The other co-founder, Argentine-Israeli conductor Daniel Barenboim, led the orchestra to give its debut concert in China on Friday, though Barenboim himself has performed in China four years ago at the Beijing Music Festival.
"The idea was to create a forum within the activities of Weimar, European Capital of Culture of 1999, where young people from all countries of the Middle East could spend time playing music and discuss topics of common interest," Barenboim says about the origin of the West-Eastern Divan Orchestra, which was named after an anthology of poems by Goethe.
The forum received over 200 applications from the Arabic world in 1999, which surprised both Barenboim and Said. Although not all those applicants were high-level musicians, there were enough good players among them to attend the workshop and form an orchestra with their Israeli Jewish colleagues.
"That's how we started. When it was finished we all realized that it was too important for us to have done it only once, and we had to continue," Barenboim says.

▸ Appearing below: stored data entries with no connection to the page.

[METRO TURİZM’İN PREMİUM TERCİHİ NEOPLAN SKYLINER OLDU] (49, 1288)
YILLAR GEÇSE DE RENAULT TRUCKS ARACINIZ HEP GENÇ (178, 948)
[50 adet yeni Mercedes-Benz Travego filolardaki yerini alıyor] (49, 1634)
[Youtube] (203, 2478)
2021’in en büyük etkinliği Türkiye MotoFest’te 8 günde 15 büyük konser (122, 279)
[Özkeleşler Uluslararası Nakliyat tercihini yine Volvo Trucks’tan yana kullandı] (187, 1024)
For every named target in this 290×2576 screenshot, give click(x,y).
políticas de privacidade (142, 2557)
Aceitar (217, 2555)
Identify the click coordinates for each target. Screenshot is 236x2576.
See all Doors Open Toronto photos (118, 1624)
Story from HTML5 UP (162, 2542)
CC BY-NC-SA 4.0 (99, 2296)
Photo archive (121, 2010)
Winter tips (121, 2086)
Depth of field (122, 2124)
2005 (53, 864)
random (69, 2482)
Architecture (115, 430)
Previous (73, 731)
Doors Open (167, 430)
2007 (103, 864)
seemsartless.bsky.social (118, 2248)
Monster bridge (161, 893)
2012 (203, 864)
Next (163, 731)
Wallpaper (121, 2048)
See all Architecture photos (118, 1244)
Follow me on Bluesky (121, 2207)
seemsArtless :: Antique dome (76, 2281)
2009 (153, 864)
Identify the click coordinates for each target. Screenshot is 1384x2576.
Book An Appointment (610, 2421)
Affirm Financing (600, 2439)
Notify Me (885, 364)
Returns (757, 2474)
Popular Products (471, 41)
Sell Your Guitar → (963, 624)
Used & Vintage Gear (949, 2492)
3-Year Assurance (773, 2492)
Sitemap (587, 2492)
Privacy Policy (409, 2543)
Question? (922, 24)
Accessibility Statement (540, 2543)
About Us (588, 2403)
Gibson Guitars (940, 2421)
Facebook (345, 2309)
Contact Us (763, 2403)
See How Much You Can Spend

Members of the orchestra have been meeting every summer since and from 2002, the orchestra has been based in Seville in Spain's Andalucia.
"Not many people know that Andalucia is the only place in the world in history where Jews and Muslims lived in peace for seven centuries," Barenboim says.
The West-Eastern Divan Workshop, spread over weeks, is held every summer in Andalucia. Once it ends, the concert tour of the West-Eastern Divan Orchestra begins.
The orchestra has performed around the world, including Israel and the Palestinian territories.
"We hope to bring these young musicians together not only physically but also in spirit, while they are still able to maintain their knowledge and belief," Barenboim says. "It is not our intention to create a political line, but to create a climate in which people want to hear and understand the point of view of the others."
Barenboim and the West-Eastern Divan Orchestra will give two more concerts in Shanghai on Sunday and Monday.